If you listen to any true Black Lives Matter member or leader, you’ll likely hear rhetoric on how all white people are racist to their very core, even if they don’t think they are. But more than that, you learn that all US and westernized society systems, from law enforcement and health care to the judicial courts and everything in between, are also inherently racist, as our white forefathers created them.
They’ll go on about the struggles of Black Americans and how they never get a fair shake at anything in life, no matter how well off or “privileged” they seem to be.
But after looking at one member of BLM, in particular, I have to say it’s becoming harder and harder to believe these are anything but excuses for them to constantly be seen as the victim and never take responsibility for their actions.
I introduce to you BLM co-founder Patrisse Khan-Cullors.
If her name sounds familiar to you, it’s most likely because of her infamous claim to being a “trained Marxist” as well as the recent revelation that she owns not one but three luxury homes, amassing a $3.2 million real estate portfolio.
According to the April article detailing her wealth of homes, one home is worth some $1.4 million and is located in the high-class, gated community of Topanga Canyon, California. It was noted that Topanga Canyon has a population that is 88 percent white and a black population of about two percent.
Naturally, she claimed she owned the home as well as two others in equally nice communities for her family. “For so many black folks who are able to invest in themselves and their community, they choose to invest in their family, and that’s what I have chosen to do.”
But when it was pointed out that a family of one mother, one father, and one child doesn’t realistically need three separate homes with some 12 bedrooms and nearly just as many bathrooms between them, she switched her tactics.

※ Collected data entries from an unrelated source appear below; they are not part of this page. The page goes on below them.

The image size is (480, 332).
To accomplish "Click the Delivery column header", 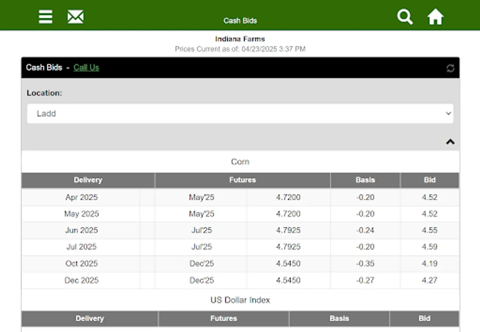I will click(x=88, y=180).
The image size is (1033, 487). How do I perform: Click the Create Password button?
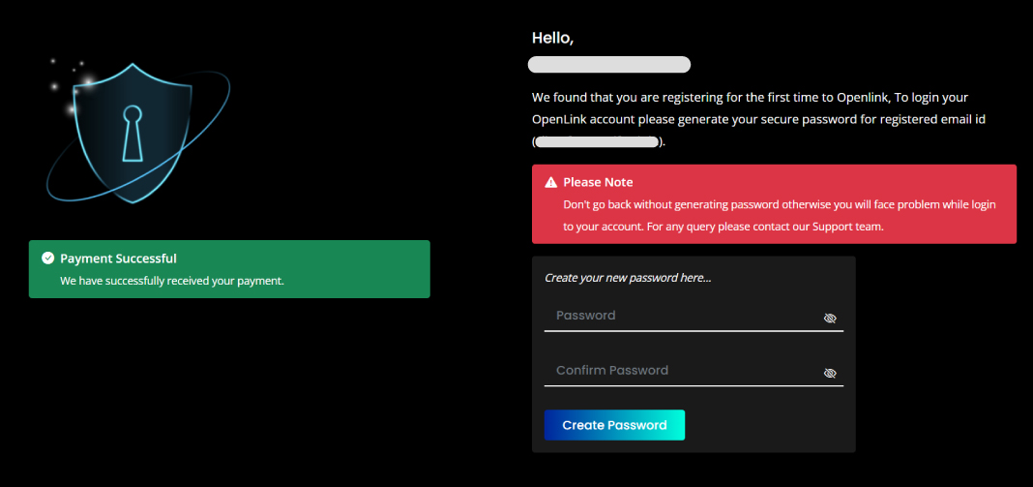614,425
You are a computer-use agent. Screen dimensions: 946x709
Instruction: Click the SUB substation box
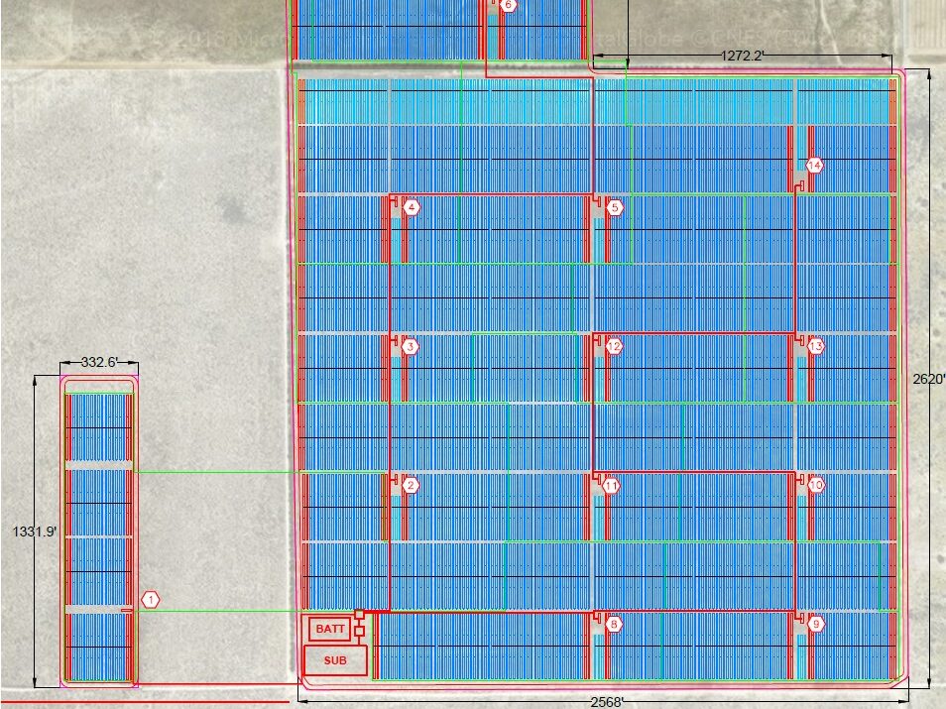(335, 659)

Her excuse then became that she deserved to be paid for her hard work in her organization. “Organizers should get paid for the work that they do.” And yes, they should. But so much so that they can buy $3.2 million in real estate over a couple year span, plus have brand new vehicles and all the other amenities you could dream of?
I think not.
Sometimes, when asked about her amassed wealth, she refuses to even give an excuse, spouting off how it shouldn’t be anyone’s business but her own. Either that or that asking about it at all is an invasion of her privacy and, therefore, just another way white America is terrorizing minorities.
Of course, I think her latest excuse is the best, and by best, I mean the most ridiculous.

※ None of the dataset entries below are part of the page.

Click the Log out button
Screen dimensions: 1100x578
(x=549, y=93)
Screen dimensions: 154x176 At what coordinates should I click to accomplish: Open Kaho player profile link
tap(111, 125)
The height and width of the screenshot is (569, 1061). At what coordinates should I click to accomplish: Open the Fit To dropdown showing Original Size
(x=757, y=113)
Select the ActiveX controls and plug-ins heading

In a May 8 piece for NPR, Khan-Cullors shared a 44-minute story on the racism of the American real estate market. Yes, that’s right. She is now claiming there is a “history of racism inside the housing market,” and therefore, her homeownership is a “way to disrupt white supremacy.”

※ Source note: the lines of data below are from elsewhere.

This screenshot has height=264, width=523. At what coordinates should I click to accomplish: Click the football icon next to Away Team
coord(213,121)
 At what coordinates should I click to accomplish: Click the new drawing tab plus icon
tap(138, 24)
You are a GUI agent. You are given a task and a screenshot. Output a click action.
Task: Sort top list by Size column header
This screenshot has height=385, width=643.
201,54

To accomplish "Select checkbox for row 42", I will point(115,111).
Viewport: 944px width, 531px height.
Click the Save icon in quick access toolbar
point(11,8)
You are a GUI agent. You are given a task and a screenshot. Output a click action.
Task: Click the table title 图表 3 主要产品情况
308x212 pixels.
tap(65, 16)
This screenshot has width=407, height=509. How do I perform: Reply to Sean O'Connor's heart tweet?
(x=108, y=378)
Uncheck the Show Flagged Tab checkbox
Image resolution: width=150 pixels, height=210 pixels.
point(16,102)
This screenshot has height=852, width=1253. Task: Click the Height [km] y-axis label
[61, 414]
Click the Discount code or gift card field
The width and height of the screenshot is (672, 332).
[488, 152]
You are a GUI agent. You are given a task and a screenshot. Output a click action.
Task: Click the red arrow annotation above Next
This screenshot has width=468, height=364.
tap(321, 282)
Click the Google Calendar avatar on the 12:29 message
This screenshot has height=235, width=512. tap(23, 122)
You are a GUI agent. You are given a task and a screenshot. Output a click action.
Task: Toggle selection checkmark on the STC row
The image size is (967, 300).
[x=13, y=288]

She tells the story of DonnaLee Norrington, a black Los Angeles resident who recently was able to buy a home and secure a mortgage. But as Khan-Cullors explains, this is “an increasingly rare” story for black Americans, as severe inequalities in the real estate field still persist, even with such practices like redlining and intimidation now illegal.
Of course, she blames this on the system as a whole, saying that while the Fair Housing Act of 1968 “recognized segregationist practices like redlining to be unconstitutional,” it did nothing to atone for the “foundationally racist landscape on which homeownership in America was built.”
But wait, if the system is so racist, then how did she, a black woman, manage to secure not one but three homes in the past few years? Are she and Norrington just lucky that way?
I think not.
Instead, Khan-Cullors is just proving that she will say whatever she thinks she needs to in order to keep up the narrative that she is a victim here, regardless of how much money she makes or homes she owns. Never mind the fact that the real victims are all those who have fallen for her lies and “supported” her business in the hopes that she will make their lives better.